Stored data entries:
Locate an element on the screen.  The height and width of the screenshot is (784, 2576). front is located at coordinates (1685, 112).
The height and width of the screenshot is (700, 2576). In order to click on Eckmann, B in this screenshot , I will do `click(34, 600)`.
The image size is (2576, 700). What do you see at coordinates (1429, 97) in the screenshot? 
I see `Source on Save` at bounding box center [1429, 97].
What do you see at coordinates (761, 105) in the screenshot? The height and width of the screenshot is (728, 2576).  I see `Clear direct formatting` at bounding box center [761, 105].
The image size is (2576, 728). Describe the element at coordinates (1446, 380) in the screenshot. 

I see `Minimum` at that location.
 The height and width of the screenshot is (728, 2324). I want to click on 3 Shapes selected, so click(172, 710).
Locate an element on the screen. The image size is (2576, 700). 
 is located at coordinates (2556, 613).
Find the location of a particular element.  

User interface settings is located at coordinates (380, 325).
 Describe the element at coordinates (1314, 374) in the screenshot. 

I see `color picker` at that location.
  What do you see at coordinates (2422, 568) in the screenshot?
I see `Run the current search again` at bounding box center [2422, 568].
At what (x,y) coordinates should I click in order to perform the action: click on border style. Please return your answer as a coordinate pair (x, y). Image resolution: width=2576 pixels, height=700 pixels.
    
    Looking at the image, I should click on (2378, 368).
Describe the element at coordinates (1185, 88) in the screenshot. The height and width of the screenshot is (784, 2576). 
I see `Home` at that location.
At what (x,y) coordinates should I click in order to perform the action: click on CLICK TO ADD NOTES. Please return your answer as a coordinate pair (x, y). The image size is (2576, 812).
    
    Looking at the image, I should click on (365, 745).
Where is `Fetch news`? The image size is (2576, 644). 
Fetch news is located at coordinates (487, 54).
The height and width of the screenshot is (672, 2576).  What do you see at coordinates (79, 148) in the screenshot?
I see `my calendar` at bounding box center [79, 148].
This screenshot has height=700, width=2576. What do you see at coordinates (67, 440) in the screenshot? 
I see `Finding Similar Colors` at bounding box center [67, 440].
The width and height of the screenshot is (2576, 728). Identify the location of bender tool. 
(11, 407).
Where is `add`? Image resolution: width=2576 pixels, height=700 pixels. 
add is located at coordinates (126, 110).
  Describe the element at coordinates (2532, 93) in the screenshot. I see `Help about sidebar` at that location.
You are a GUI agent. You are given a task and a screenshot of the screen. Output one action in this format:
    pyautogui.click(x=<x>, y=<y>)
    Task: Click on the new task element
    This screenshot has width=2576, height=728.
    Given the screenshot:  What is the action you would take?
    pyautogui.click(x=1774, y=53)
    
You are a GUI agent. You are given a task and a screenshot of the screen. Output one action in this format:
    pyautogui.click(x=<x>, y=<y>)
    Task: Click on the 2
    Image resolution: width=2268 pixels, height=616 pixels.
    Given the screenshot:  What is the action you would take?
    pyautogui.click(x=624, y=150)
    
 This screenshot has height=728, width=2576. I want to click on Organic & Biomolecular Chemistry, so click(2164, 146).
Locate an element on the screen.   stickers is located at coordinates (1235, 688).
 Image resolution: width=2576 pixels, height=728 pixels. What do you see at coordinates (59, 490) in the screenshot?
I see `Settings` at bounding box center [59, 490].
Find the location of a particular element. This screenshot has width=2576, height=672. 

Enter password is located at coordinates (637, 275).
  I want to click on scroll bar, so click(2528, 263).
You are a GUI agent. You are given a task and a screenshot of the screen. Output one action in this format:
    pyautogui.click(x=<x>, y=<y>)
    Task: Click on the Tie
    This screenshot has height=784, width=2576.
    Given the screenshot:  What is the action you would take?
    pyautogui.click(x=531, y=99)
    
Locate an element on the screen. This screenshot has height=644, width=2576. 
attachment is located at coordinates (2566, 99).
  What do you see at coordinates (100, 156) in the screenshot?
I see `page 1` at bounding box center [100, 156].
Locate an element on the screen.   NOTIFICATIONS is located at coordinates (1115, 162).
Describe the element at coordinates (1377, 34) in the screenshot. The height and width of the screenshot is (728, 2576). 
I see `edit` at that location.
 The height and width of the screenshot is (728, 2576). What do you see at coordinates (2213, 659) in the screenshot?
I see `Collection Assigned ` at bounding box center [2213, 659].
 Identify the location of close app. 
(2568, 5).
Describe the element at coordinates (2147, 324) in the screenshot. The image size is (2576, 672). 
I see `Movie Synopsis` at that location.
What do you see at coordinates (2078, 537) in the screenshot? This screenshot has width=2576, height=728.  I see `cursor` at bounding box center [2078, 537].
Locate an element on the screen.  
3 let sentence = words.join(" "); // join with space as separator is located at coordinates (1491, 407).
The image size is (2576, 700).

(What is required) Output the lines of the items above exactly, from the line containing "coordinates (1235, 688)." through the line containing "pyautogui.click(x=531, y=99)", including both of those lines.

(Full output)
Locate an element on the screen.   stickers is located at coordinates (1235, 688).
 Image resolution: width=2576 pixels, height=728 pixels. What do you see at coordinates (59, 490) in the screenshot?
I see `Settings` at bounding box center [59, 490].
Find the location of a particular element. This screenshot has width=2576, height=672. 

Enter password is located at coordinates (637, 275).
  I want to click on scroll bar, so click(2528, 263).
You are a GUI agent. You are given a task and a screenshot of the screen. Output one action in this format:
    pyautogui.click(x=<x>, y=<y>)
    Task: Click on the Tie
    This screenshot has height=784, width=2576.
    Given the screenshot:  What is the action you would take?
    pyautogui.click(x=531, y=99)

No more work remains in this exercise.